О тех, что не выцветают, как старые фотографии. Не стираются годами, не притупляются временем. Они живут где-то глубоко, в складках души, и дышат вместе с тобой. Их нельзя вытравить ни слезами, ни алкоголем, ни разговорами с психологом. Потому что они — это ты. Это то, из чего ты вырос.
Иногда они возвращаются внезапно — запахом осеннего воздуха, похожим на тот день. Или обрывком песни, которая играла в машине, когда он молчал. Или жестом прохожего, похожим на его — резким, как лезвие.
И ты вдруг снова шестилетняя девочка у окна, в мятой пижаме, с распухшими от слёз глазами, вслушиваешься в каждый звук за дверью, надеясь, что щёлкнет замок. Что всё окажется ошибкой. Что он всё-таки вернётся.
Но замок молчит.
И с ним — целая жизнь.
Я помню, как мама тогда гладила мне волосы, как будто это могло стереть дыру внутри. А потом шептала: «Ты у меня сильная, слышишь?»
И я верила. Потому что не оставалось ничего другого.
С тех пор я научилась не показывать, где болит. Прятать страхи под ровным тоном. Надевать маску — деловую, уверенную, правильную. Стала женщиной, которую уважают, но не жалеют. Стала той, кем гордятся, но не обнимают.
Но внутри… внутри всегда была пустота, которая ждала, что кто-то осмелится остаться.
Паша осмелился. Или сделал вид.
Он появился тихо. Без пафоса, без громких фраз — как будто просто занял своё место, то самое, которое всегда было пустым. Он не вторгался — он входил аккуратно, как человек, у которого в руках что-то хрупкое.

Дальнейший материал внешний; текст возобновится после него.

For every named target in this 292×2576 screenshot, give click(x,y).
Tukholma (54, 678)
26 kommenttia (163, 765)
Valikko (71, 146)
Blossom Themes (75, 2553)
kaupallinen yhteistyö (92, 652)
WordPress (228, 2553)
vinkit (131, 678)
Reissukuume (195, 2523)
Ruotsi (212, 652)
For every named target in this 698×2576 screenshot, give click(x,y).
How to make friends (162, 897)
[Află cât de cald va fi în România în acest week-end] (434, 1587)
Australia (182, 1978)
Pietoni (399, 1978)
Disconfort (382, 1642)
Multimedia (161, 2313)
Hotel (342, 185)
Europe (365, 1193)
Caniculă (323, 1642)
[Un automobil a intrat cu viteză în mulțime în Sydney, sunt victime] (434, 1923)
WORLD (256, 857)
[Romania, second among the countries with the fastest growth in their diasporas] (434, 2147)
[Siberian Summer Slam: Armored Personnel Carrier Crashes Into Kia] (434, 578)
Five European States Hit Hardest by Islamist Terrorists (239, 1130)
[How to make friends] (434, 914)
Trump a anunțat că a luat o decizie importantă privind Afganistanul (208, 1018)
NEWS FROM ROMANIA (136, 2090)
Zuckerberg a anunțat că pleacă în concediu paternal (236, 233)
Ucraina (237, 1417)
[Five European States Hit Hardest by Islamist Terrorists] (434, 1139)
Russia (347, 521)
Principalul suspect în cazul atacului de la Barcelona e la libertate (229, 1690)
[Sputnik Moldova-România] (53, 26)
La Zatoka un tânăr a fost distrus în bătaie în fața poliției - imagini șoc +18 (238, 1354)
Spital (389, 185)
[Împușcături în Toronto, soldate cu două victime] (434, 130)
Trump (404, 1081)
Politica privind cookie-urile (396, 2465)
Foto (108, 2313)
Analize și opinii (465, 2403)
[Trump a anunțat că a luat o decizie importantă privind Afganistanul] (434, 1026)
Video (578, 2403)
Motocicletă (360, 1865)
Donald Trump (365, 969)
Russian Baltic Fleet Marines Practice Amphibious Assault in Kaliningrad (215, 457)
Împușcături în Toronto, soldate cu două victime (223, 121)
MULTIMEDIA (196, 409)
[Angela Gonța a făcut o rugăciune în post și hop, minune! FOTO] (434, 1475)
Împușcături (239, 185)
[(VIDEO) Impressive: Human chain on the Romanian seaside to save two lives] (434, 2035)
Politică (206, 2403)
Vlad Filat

У него был особый голос — низкий, немного хриплый, как у людей, которые много молчали, но каждое слово вынашивали. Он умел слушать. По-настоящему. Молчать рядом так, что ты не чувствовала тишины. Смотреть так, будто видел тебя сквозь все твои панцири.
Он не задавал лишних вопросов. Не просил «откройся», не требовал объяснений. Просто держал за руку. Просто говорил:
«Я с тобой. Я никуда не денусь. У тебя теперь есть я».
С ним я могла позволить себе быть тёплой. Смеяться, когда хочется. Плакать, если не можется. Могла звонить ночью, не извиняясь. Могла молчать — и он всё равно слышал.
Он стал домом. Не ярким, не сказочным — тёплым. Живым. Настоящим.
Таким, о каком я мечтала всю жизнь.
Или хотела быть просто кому-то нужной?
И именно поэтому то, что произошло сегодня, разорвало меня на части.
Не потому, что измена. Не потому, что он ушёл. А потому, что предал веру.
Веру, которую я собирала по крупицам.
В него. В себя. В то, что мне можно быть любимой. Без «но». Без условий.
Понимаете, боль — она не всегда кричит. Иногда она просто… живёт.
Как сосед, которого ты не звал. Сидит напротив за ужином. Ложится рядом ночью. Смотрит на тебя из зеркала.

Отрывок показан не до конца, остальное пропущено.